In In re Marriage of Stariha, 509 N.E.2d 1117 (Ind. Ct. App. 1987), the court found a Fourteenth Amendment right to counsel in cases involving contempt for failure to pay child support, due to the risk of incarceration.


It also found sufficient state action at play, despite the contempt having been filed by an individual:


It is difficult to imagine how the present case does not involve state action. Admittedly, Rebecca initiated this action as a private individual. However, the trial court found John in contempt for failure to pay child support pursuant to Rebecca's motion and sentenced him to thirty days. Certainly, John's incarceration, depriving him of his physical liberty for thirty days, amounted to state action.

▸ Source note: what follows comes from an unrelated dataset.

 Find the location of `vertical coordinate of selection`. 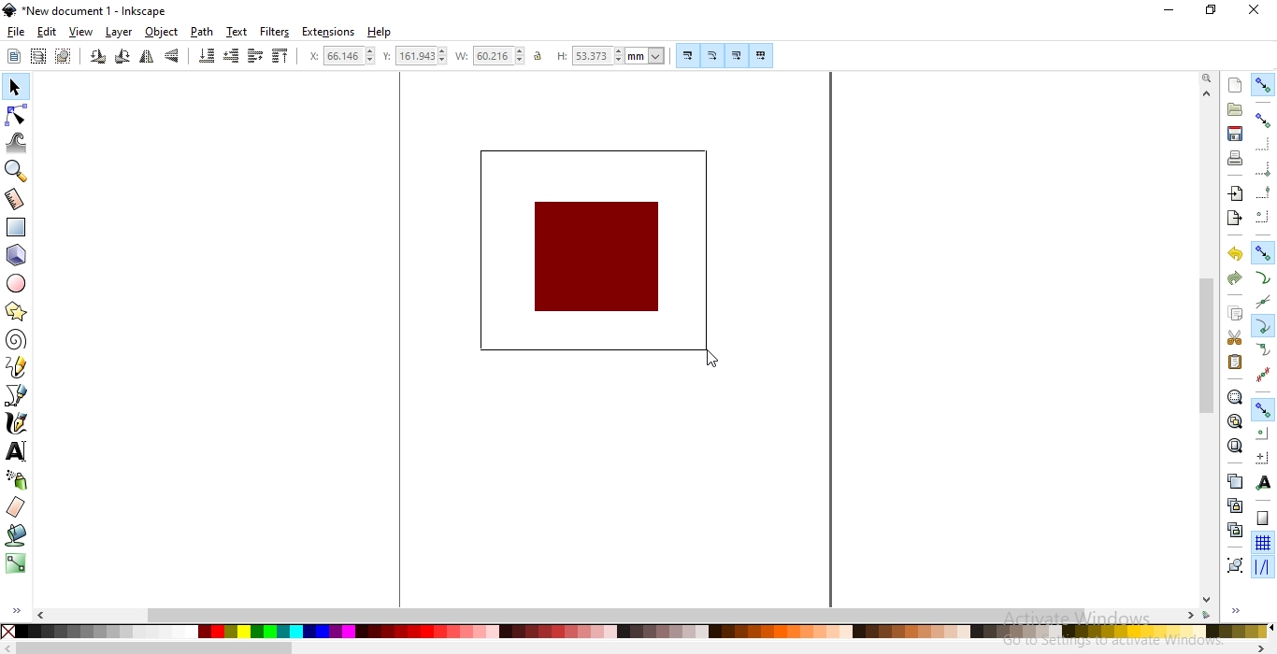

vertical coordinate of selection is located at coordinates (387, 56).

The court enforced a contempt proceeding that was initiated privately ... Here, there is a definite nexus between Rebecca's complaint for failure to pay child support and the trial court's finding of contempt and incarceration of John for the same activity.


While Stariha is an unpublished opinion and such opinions have no precedential value in Indiana, it has been subsequently relied upon by another court.  In Moore v. Moore, 11 N.E.3d 980 (Ind. Ct. App. 2014), a case that came after Turner v. Rogers, 564 U.S. 431 (2011) (no right to appointed counsel under Fourteenth Amendment in civil contempt cases, at least where private party initiates contempt), the court, without mentioning Turner at all, relied on Stariha for the right to appointed counsel for child support contempt and Marks v. Tolliver, 839 N.E.2d 703, 706 (Ind. Ct. App. 2005) for the proposition that the right attaches even where a private person initiates the contempt.